It follows a seven-decade aquaculture analysis conducted in Scotland that shows that salmon farms have nothing to do with declining wild stocks.
 
It certainly would be less entertaining a day w/o Fabian output from his employment as a PR firm. Thanks for posting, WMY. Just his dribble is not "news" but propaganda. Most outside the industry understand that. Sea West News is not a member of the National News Media Council, neither.

Interesting that he is using Cooke as an example of the industry. One might think that is a poor strategy:



It was the eclipse! (same head of communication for the lobster kill):





And - of course - he also purposely misquotes and misdirects the findings of the study he so proudly totes - one can instead read for oneself at this weblink and see if the authors came to the same conclusions that Dawsondid (spolier: they did not - not about aquaculture):

Here's the background on the issue discussed in the Dawson PR piece:




So Dawson's magically transformed the story of how a panel that was hand picked (not clear how or based on what qualifications and associations) solely by a provincial Fisheries and Aquaculture Minister (rather than accepting nominations from other user groups and vetting applicants as is normal & professional) refuses to review tenure boundaries as envisioned by the 2014 independent Doelle-Lahey aquaculture regulatory review into a feel-good "Cooke's a great example" story and the "industry has no impacts on wild stocks."

As "IF". George Orwell would be proud... maybe not.. but definitely not surprised. The Ministry of Truth is always in charge of open net-pen operations both federally and provincially - coast to coast.
 
Last edited:
Here's the real story:

N.S. Aquaculture Review Board not fulfilling public complaint role envisioned in 2014 report​


Francis Campbell · Multimedia Journalist | Posted: Dec. 3, 2021, 12:07 p.m. | Updated: Dec. 5, 2021, 1:56 p.m. | 8 Min Read

The province's Aquaculture Review Board seems only a shell of what was envisioned in the 2014 report that recommended establishing it in the first place.

| Dataset section |
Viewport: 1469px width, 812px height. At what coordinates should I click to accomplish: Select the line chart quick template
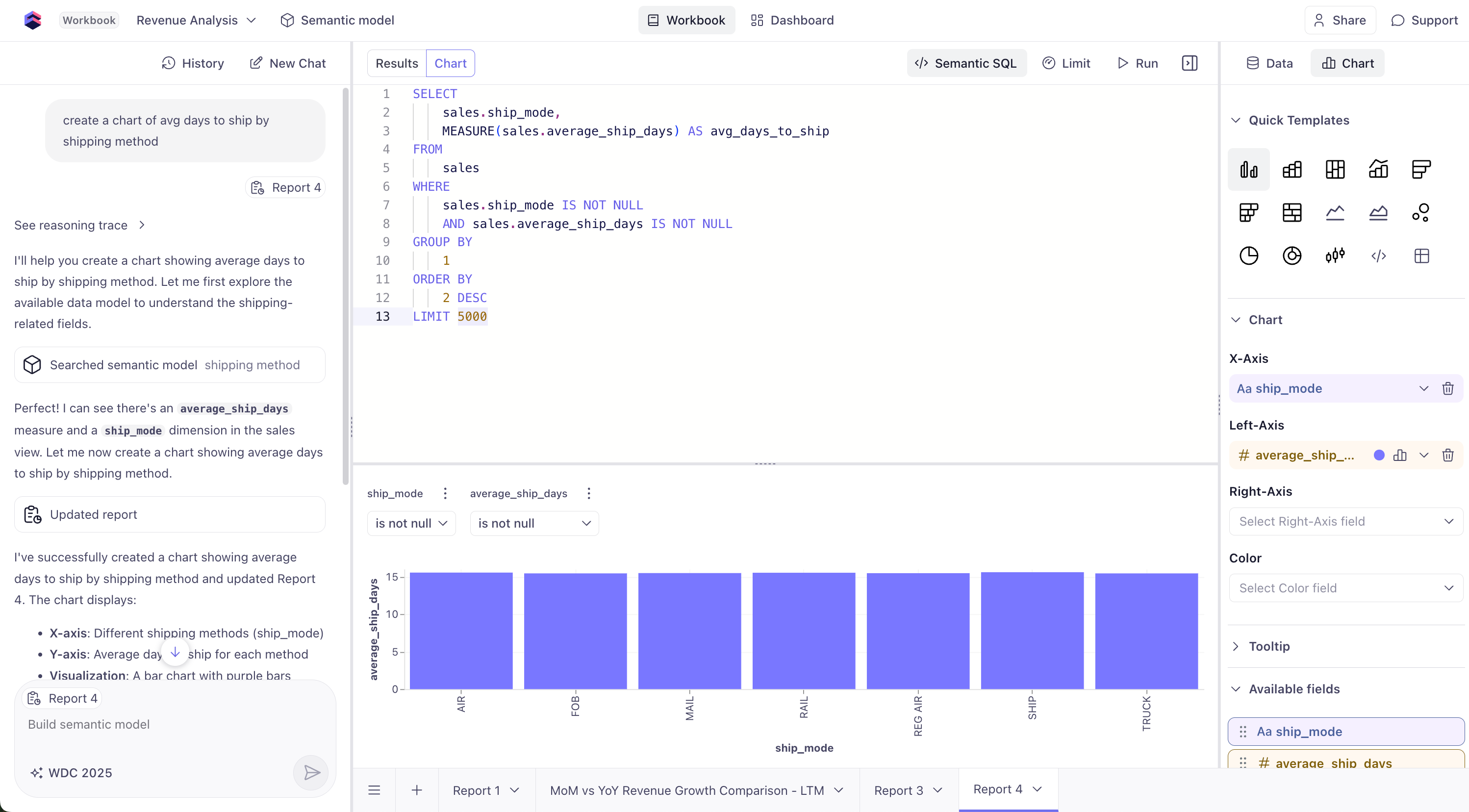1335,213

| Task 1 |
From the aquaculture post, copy the passage that begins at the words "Here's the background" and stops after "coast to coast.".
| Task 2 |
Does the aquaculture post support each of these statements? Answer yes or no for each, and quote the words that decide it.
(a) The analysis conducted in Scotland covered seven decades.
(b) Sea West News is a member of the National News Media Council.
(c) The panel was chosen by a federal minister.

| Output 1 |
Here's the background on the issue discussed in the Dawson PR piece:




So Dawson's magically transformed the story of how a panel that was hand picked (not clear how or based on what qualifications and associations) solely by a provincial Fisheries and Aquaculture Minister (rather than accepting nominations from other user groups and vetting applicants as is normal & professional) refuses to review tenure boundaries as envisioned by the 2014 independent Doelle-Lahey aquaculture regulatory review into a feel-good "Cooke's a great example" story and the "industry has no impacts on wild stocks."

As "IF". George Orwell would be proud... maybe not.. but definitely not surprised. The Ministry of Truth is always in charge of open net-pen operations both federally and provincially - coast to coast.

| Output 2 |
(a) Yes: "a seven-decade aquaculture analysis conducted in Scotland"
(b) No: "Sea West News is not a member of the National News Media Council, neither."
(c) No: "solely by a provincial Fisheries and Aquaculture Minister"